Cep harçlığı
Değerli okurlarım, cep harçlığı her zaman insanın yanında bulunan, ihtiyaç hissettiğinde hemen kullandığı bir miktar paradır. Hepimiz biliriz değil mi? Bu başlık yanıltmasın sizi. Hepimizin bildiği ve yaşamda sık sık kullanılan başka bir yönü, mecazi anlamı da vardır cep harçlığının.
Halk edebiyatına girmiş yazarlarımızdan biri, bakın nasıl yazmış öyküsünde cep harçlığını.

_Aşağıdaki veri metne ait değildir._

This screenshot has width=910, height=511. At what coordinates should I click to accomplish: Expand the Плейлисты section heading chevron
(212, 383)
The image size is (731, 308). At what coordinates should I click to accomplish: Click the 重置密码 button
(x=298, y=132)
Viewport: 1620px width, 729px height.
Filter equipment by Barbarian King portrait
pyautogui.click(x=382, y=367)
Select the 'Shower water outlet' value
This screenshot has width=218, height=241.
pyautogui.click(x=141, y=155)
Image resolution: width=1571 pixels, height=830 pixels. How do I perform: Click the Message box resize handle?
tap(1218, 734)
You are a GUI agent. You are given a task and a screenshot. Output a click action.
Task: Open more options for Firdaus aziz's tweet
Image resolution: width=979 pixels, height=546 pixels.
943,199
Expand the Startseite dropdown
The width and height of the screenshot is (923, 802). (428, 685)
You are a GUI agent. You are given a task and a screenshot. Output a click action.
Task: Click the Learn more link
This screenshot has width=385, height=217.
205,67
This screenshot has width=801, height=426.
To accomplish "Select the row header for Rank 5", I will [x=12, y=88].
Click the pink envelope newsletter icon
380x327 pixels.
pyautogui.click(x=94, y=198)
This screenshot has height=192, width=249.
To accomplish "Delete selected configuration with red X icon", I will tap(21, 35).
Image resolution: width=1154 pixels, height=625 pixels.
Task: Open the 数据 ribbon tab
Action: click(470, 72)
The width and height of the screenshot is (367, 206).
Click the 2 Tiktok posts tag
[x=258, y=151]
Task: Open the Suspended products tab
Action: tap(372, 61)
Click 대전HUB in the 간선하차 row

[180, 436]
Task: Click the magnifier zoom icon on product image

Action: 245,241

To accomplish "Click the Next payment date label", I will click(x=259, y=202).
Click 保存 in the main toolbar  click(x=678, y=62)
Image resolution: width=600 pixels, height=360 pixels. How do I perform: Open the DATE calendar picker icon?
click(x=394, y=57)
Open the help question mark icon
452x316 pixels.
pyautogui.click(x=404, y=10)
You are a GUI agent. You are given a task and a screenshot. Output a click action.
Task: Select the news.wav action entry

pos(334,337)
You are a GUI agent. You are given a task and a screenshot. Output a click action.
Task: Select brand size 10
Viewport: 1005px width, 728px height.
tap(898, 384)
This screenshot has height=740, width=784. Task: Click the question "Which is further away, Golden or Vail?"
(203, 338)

Kısa alıntıyla kendimizi bulalım bu öyküde.
“ Hocaya;
—Yumurta nedir? diye sormuşlar, hiç düşünmeden;
—Tavuğun cep harçlığı’dır, demiş.
Demiş; fakat bilgisi ve kurnazlığı ile içinde susturucu bir yol, belkide bir sır vardı. Bu tür söylemler biz de hemen hemen her gün olur.
On paralık kabak çekirdeği alırız tatsız geveler dururuz. Biri sorsa,
— Can sıkıntısı deriz. Deriz fakat ikinci yaratıcı tabiyatımız daha vardır. Yalana dolana bilerek bilmeyerek sürüklendiğimizi sezdirmekten geri kalmayız. “Bu can sıkıntısının içinde bir sürü cep harçlığı vardır.
**İki insan bir araya gelir. Bir iki börek çörekle çay yudumlar. Ne yapıyorsunuz denilse;
—Biraz canım sıkıldı, Ayşe hanıma gittim denir. Denir denmesine, ne dedikodular, ne yalanlar dizilir o esnada.
**Şu hikâyede sizlere hiç yabancı değil. Avcının biri kahveye gelir. Aslanla boğuştuğunu anlatırken, tavşan avlamıştır aslında.
**Ya trafikte yaşananlara ne demeli. Suçlu, alkollü olsa da, hep kendini haklı görür insan. Yine de inkâr eder, kırmızı ışıkta geçtiğini. Karşı taraf suçlanır her zaman. Ne çok cep harçlığı’mız varmış yanımızda taşıdığımız!!
**Bazen de ağız, söz söylemeye yetmez olur. Yapıştırırlar dükkânların vitrinlerine bir yazı. “KAPATIYORUZ.” “TADİLAT NEDENİYLE İNDİRİM” Bu da esnafın kurnazlığının içinde gelişen cep harçlığıdır.
** Mahkemelerde davalı ya da davacıya, yalancı, düzenbaz şahitlik yapanlara ne demeli? Yaşamın her alanında ne sözler verilir, ne dalkavukluklar oynanır. Bu da onların cep harçlığı.
**Dine, vatana, ırza, namusa saygısı olmayanların ağızlarından çıkan her konuda ahkâm kesilmeleri onların ağızlarındaki cep harçlığıdır.
**Her evliliğinde, karısını evde tutamayıp, beş altı kez evlenip boşanan Burunsuz Şekerci Mahmut’a sormuşlar.
—Bu kaçıncı evlilik?
Adam anlamış esnafların kurnazlığını. Bekar haliyle şöyle bir bakmış.
—Bende, ev mev kaldı mı ya! Hangisini aldımsa sizin yüzünüzden boşadım, demiş.
**Hani bir de anasından, babasından, abisinden, bacısından habire para sızdırır iş açacağım diye. Açılır açılmasına kaçıncı kez iş yeri bilinmez. Fakat kapatılınca hep aynı söz söylenir. Kendi beceriksizliğinden hep başkaları ya da çevre suçlanır. Ne diyelim? Bu da esnaf geçinip esnaf olmayanların cep harçlığı. Hali perişan olanların oldum olası geçim sermayesi budur elbet.
Çocuklarımıza miras bırakıcağız diye; aman ha!! Bu kadar çok cep harçlığı vermeyelim. Sonra dövünür dururuz bu çocuk kime çekti diye!!!